Pinazo señaló que este fenómeno no se limita a Paterna, sino que se repite en gran parte de la Comunitat Valenciana, y tiene su origen en años de escasa construcción. “Desde que estalló la burbuja inmobiliaria se dejó de construir durante mucho tiempo. Y levantar una promoción no es darle a un botón: desde el solar hasta entregar las llaves pueden pasar seis o siete años. Las viviendas no aparecen de repente”.

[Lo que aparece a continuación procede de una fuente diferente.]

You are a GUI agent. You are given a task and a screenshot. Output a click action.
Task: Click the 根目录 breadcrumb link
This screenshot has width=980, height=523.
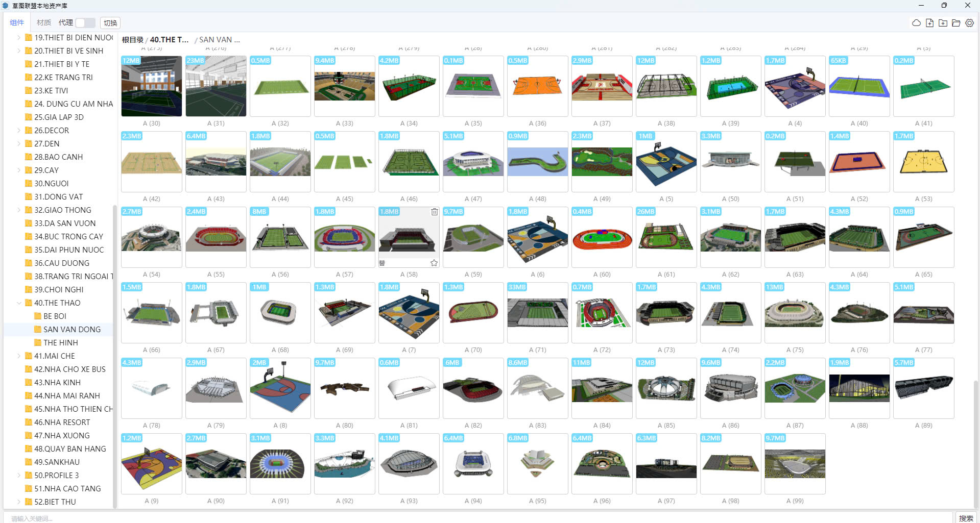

La falta de vivienda pública y de protección oficial, añadió, está provocando que toda la presión recaiga sobre la vivienda libre, elevando precios de compra y alquiler. “Cuando no hay vivienda asequible, todo sube. Las de segunda mano se encarecen y el alquiler está completamente disparado. Hay familias que buscan y no encuentran absolutamente nada”.
Durante la entrevista también reclamó mayor coordinación por parte de las administraciones. “Debería existir un pacto de vivienda estable, como ocurre en educación o sanidad, pensando en el ciudadano y no en intereses políticos. Cada día cambian normativas y los profesionales tenemos que adaptarnos constantemente”.
Por último, defendió el trabajo del sector inmobiliario ante una percepción social que considera injusta: “Somos los que damos la cara cada día con la gente que no puede acceder a una vivienda. Intentamos ayudar, defender precios razonables y reclamar más oferta. El problema real es que no hay suficientes viviendas”.